鮎川で鮭遡上中 2

 08,2008 10:27
sake2.jpg鮭の観察も日々を重ねると、川底の様子が変ってきました。産卵が終わって死んだ魚の姿が見えだしたのです。産卵後の鮭は流石のカラスも食べませんから、川には役目を終えた魚があちらこちらに散乱しています。

鮭の卵は鳥の卵のように殻に保護されていませんから色々な不都合があります。太陽からの紫外線もそのひとつ。紫外線は露出した受精卵の成長を妨げようとします。そこで卵はこの紫外線の攻撃から逃れる為に、親から譲り受けた赤い色素で対抗します。

元はと言えばこの親鮭の体に有った赤い色素は、抗酸化作用の効果があるので、それを譲り受けた卵も抗酸化作用を受け継ぐことになり、それで受精卵は紫外線をガードする見えない殻を作ることが出来るのです。

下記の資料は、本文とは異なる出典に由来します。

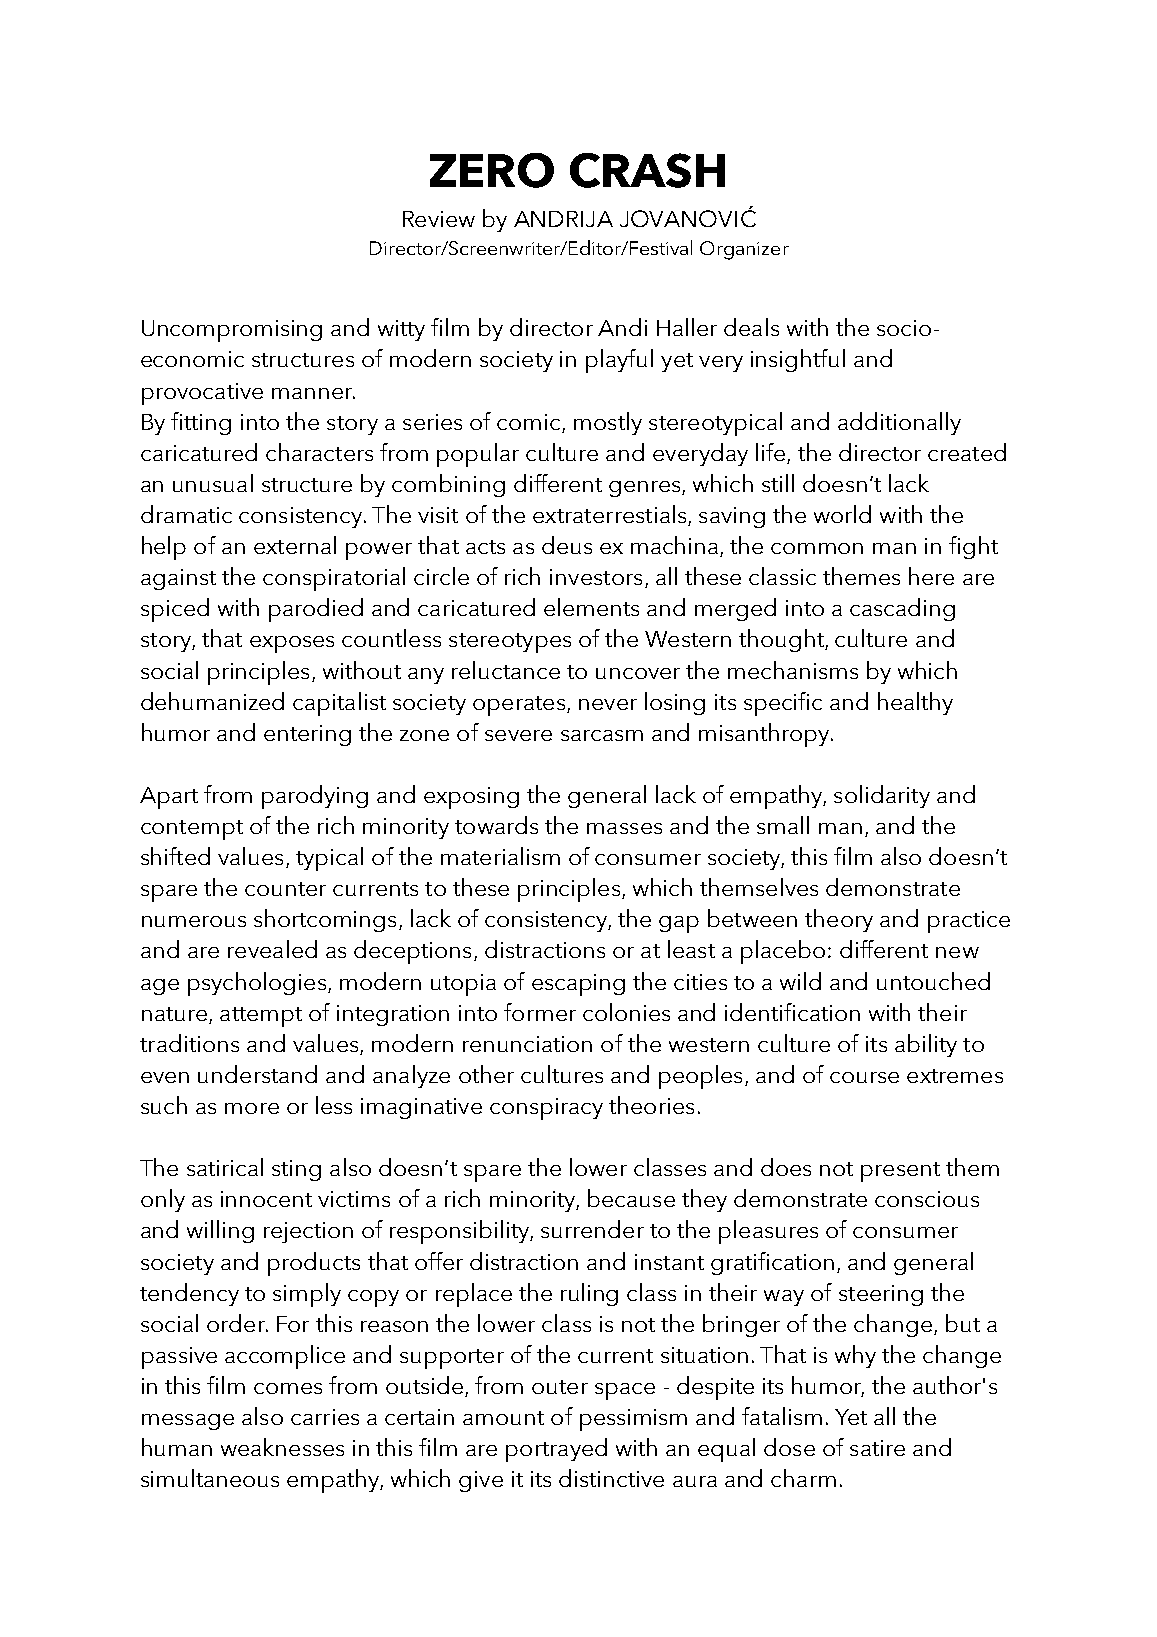 The image size is (1157, 1637). Describe the element at coordinates (315, 797) in the screenshot. I see `parodying` at that location.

命の綱の赤い色素を卵に移し変え、遡上でぼろぼろになり、更に産卵でエネルギーを出し切った親鮭は役目を終えて、一生を終える訳でありますが、まあこれは100%本能で行っている訳で、人間的な感情移入をする必要もないのですが、やはり同情する心が出ないことも有りません。

まあそんな話をやろっこにかいつまんで話すと、概ね理解した様子なのですが、更に応用して『じゃあ お母さんも死んじゃうの?』と聞いてきた。(たしかに疑問が発生するし筋道は間違っていないが・・)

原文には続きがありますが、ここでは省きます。